Seorang hakim dituntut untuk dapat menerima dan mengadili berbagai perkara yang diajukan
kepadanya. Bahkan seorang hakim dapat dituntut jika menolak sebuah perkara yang diajukan
kepadanya. Hal ini juga diatur dalam Algemene Bepalingen van Wetgeving, pasal 22 dan
pasal 14 Undang-Undang No. 14 tahun 1970 tentang Pokok-Pokok Kekuasaan Kehakiman,
yang berbunyi :
1. Pengadilan tidak boleh menolak untuk memeriksa dan mengadili suatu perkara
dengan dalih bahwa hukum tidak atau kurang jelas, melainkan wajib untuk
memeriksa dan mengadilinya.
2. Ketentuan dalam ayat (1) tidak menutup kemungkinan untuk menyelesaikan perkara
perdata secara perdamaian.
Kode kehormatan hakim tersebut berisi sikap batin dan lahiriah yang harus ditaati oleh
seorang hakim atau biasa disebut dengan tri prasetya hakim. Tri prasetya hakim inilah yang
menjadi dasar bagi seorang hakim dalam memberikan sebuah putusan terhadap sebuah
perkara.
Isi dari tri prasetya hakim tersebut ialah :
1. Janji Hakim.
Saya berjanji :
a. Bahwa saya senantiasa akan menjunjung tinggi citra, wibawa dan martabat hakim
Indonesia;
b. Bahwa saya dalam menjalankan jabatan akan berpegang teguh pada Kode Kehormatan
Hakim Indonesia;
c. Bahwa saya bersedia menerima sanksi, apabila saya mencemarkan citra, wibawa dan
martabat hakim Indonesia.
Didalam Kedinasan :
1). Tawakal
2). Sopan
3). Ingin meningkatkan pengabdian dalam tugas.
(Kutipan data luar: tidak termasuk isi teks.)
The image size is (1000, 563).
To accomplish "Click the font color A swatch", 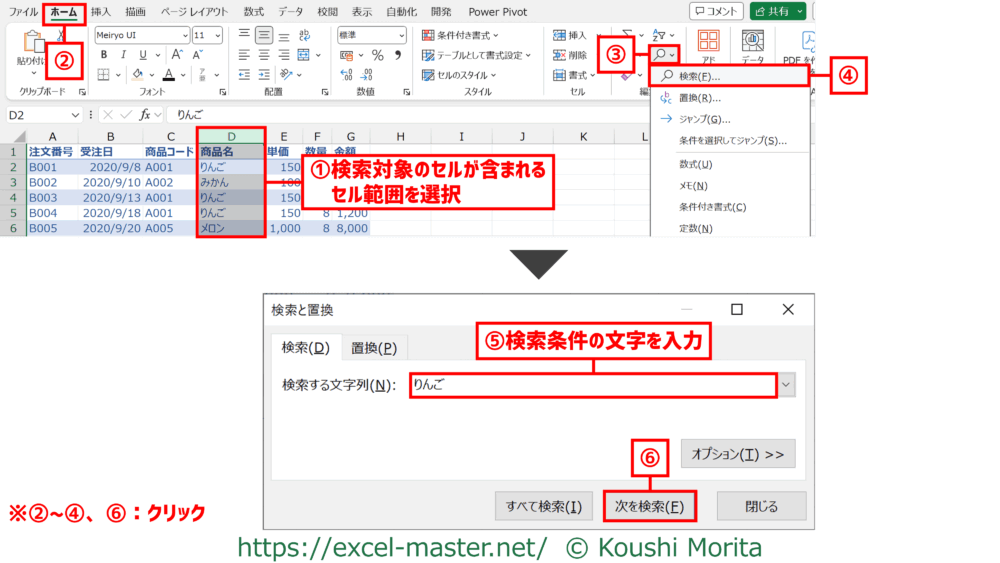I will [x=168, y=75].
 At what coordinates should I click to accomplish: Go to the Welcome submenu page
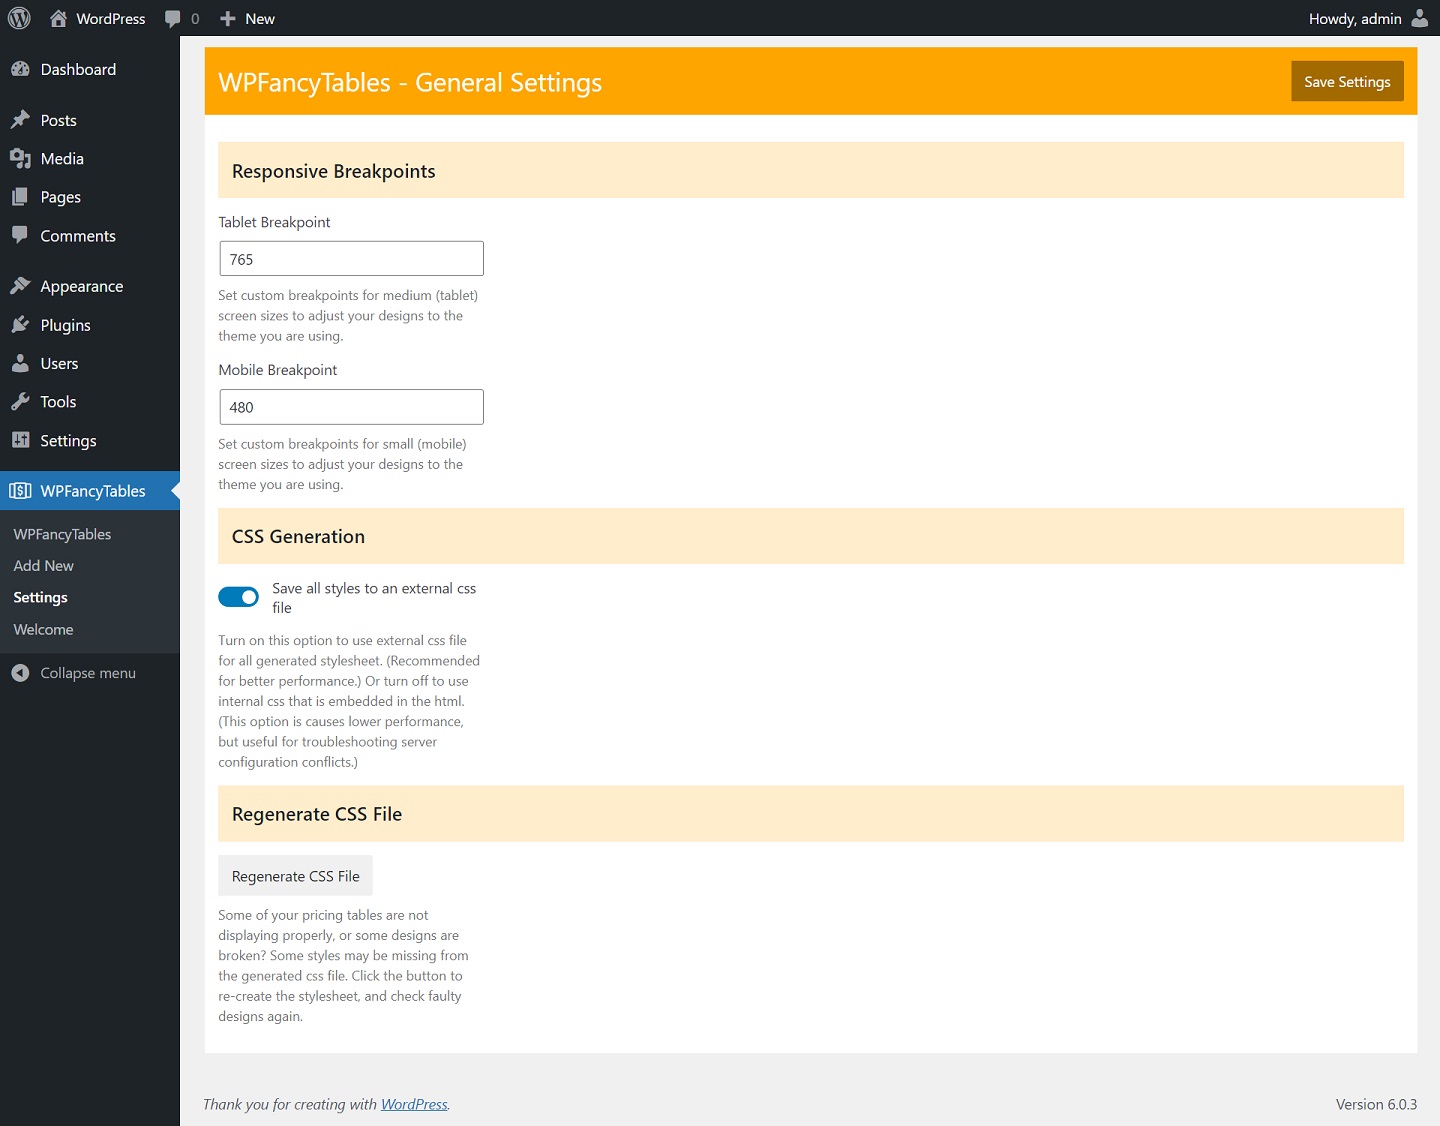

4). Bersemangat ingin maju (meningkatkan nilai peradilan).
5). Tenggang rasa.
Diluar Kedinasan :
1). Berhati-hati dalam pergaulan hidup
2). Sopan dan susila
3). Menyenangkan dalam pergaulan
4). Tenggang rasa
5). Berusaha menjadi tauladan bagi masyarakat sekelilingnya.
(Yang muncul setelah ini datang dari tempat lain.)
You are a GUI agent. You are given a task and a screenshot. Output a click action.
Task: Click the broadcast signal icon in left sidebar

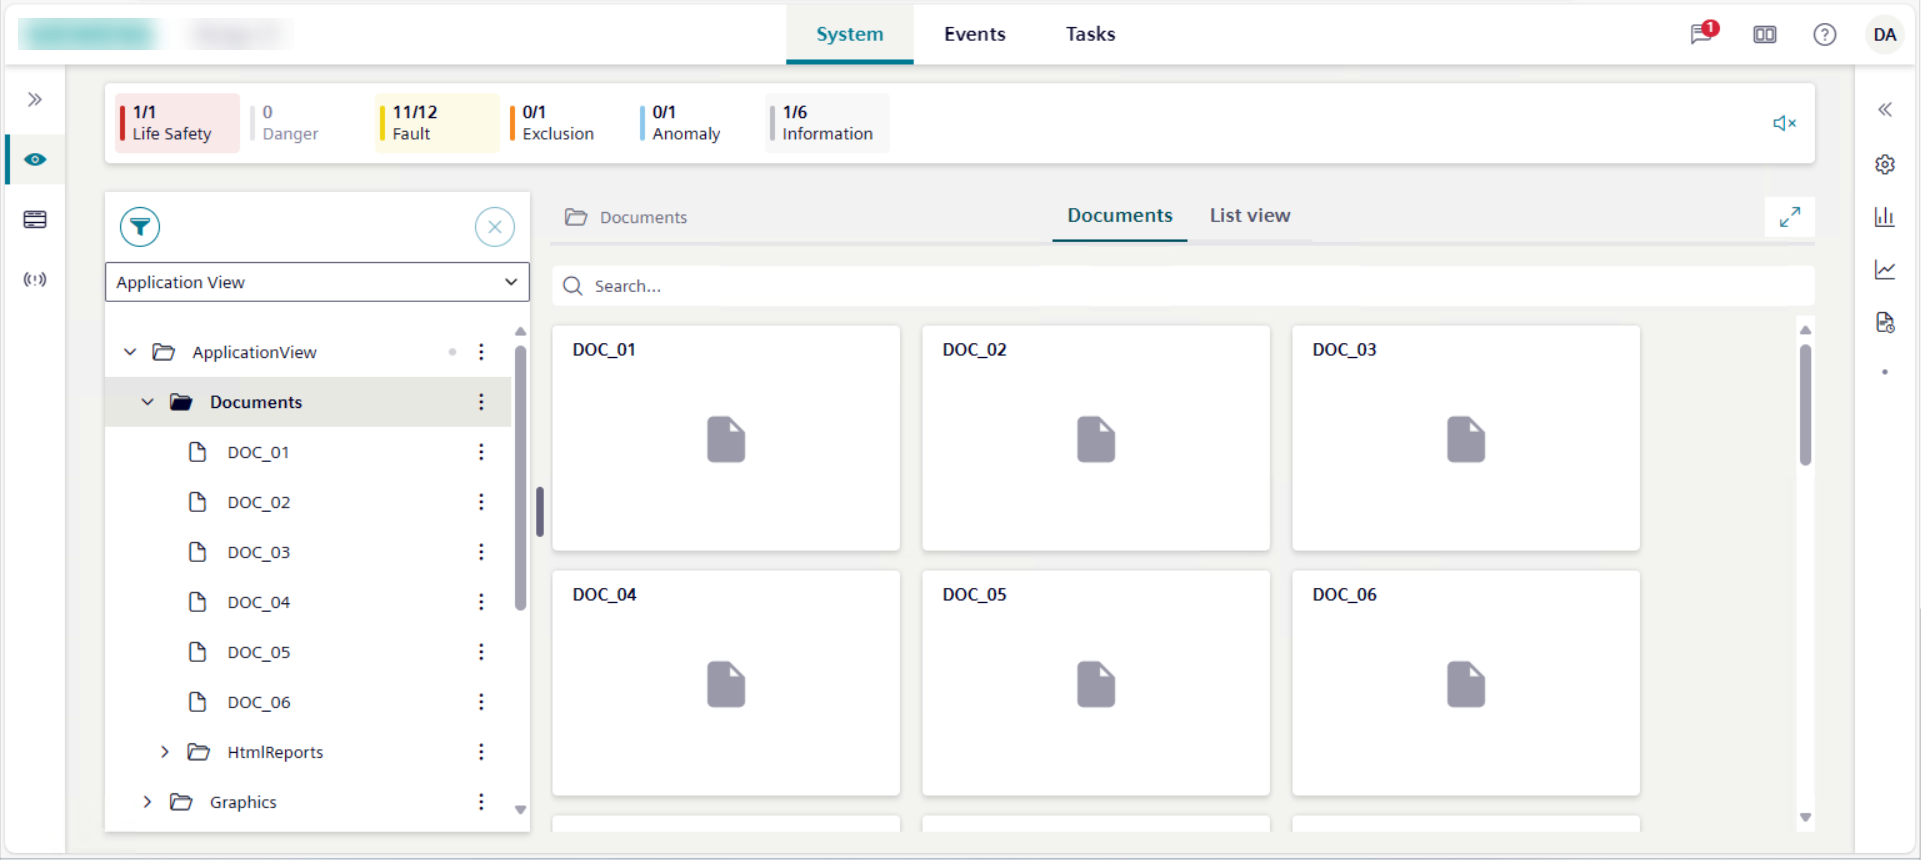tap(35, 279)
1. Tirta = air (yang membersihkan segala kotoran didunia) yang mensyaratkan hakim
harus jujur.
Didalam kedinasan :
1). Jujur
2). Merdeka = berdiri diatas semua pihak yang kepentingannya bertentangan, tidak
membeda-bedakan orang.
3). Bebas dari pengaruh siapapun juga.
4). Sepi ing pamrih.
5).Tabah.
Diluar Kedinasan :
1). Tidak boleh menyalahgunakan kepercayaan dan kedudukan
2). Tidak boleh berjiwa mumpung
3). Waspada.
3. Sikap Hakim.
Pegangan mengenai sikap hakim dibedakan dalam 2 (dua) bidang yaitu :
1. Dalam Kedinasan, dibagi dalam 6 bagian :
1). Sikap hakim dalam persidangan;
(a). Bersikap dan bertindak menurut garis-garis yang ditentukan dalam hukum acara yang
berlaku.
(b). Tidak dibenarkan bersikap yang menunjukkan memihak atau bersimpati atau anti pati
terhadap pihak-pihak yang berperkara.
(c). Harus bersikap sopan, tegas dan bijaksana dalam memimpin sidang, baik dalam ucapan
maupun perbuatan.
(d). Harus menjaga kewibawaan dan kenikmatan persidangan.
2). Sikap hakim terhadap sesama rekan;
(a). Memelihara dan memupuk hubungan kerja sama yang baik antara sesama rekan.
(b). Memiliki rasa setia kawan, tenggang rasa dan saling menghargai antara sesama rekan.
(c). Memiliki kesadaran, kesetiaan, penghargaan terhadap korps hakim.
(d). Menjaga nama baik dan martabat rekan-rekan, baik didalam maupun diluar kedinasan.
3). Sikap hakim terhadap bawahan/pegawai;
(a). Harus mempunyai sifat kepemimpinan terhadap bawahan.
(b). Membimbing bawahan untuk mempertinggi kecakapan.
(c). Harus mempunyai sifat sebagai seorang bapak/Ibu yang baik terhadap bawahan.
(d). Memelihara kekeluargaan antara bawahan dengan hakim.
(e). Memberi contoh kedisiplinan terhadap bawahan.
4). Sikap hakim terhadap atasan;
(a). Taat kepada pimpinan atasan.
(b). Menjalankan tugas-tugas yang telah digariskan oleh atasan dengan jujur dan iklas.
(c). Berusaha memberi saran-saran yang membangun kepada atasan.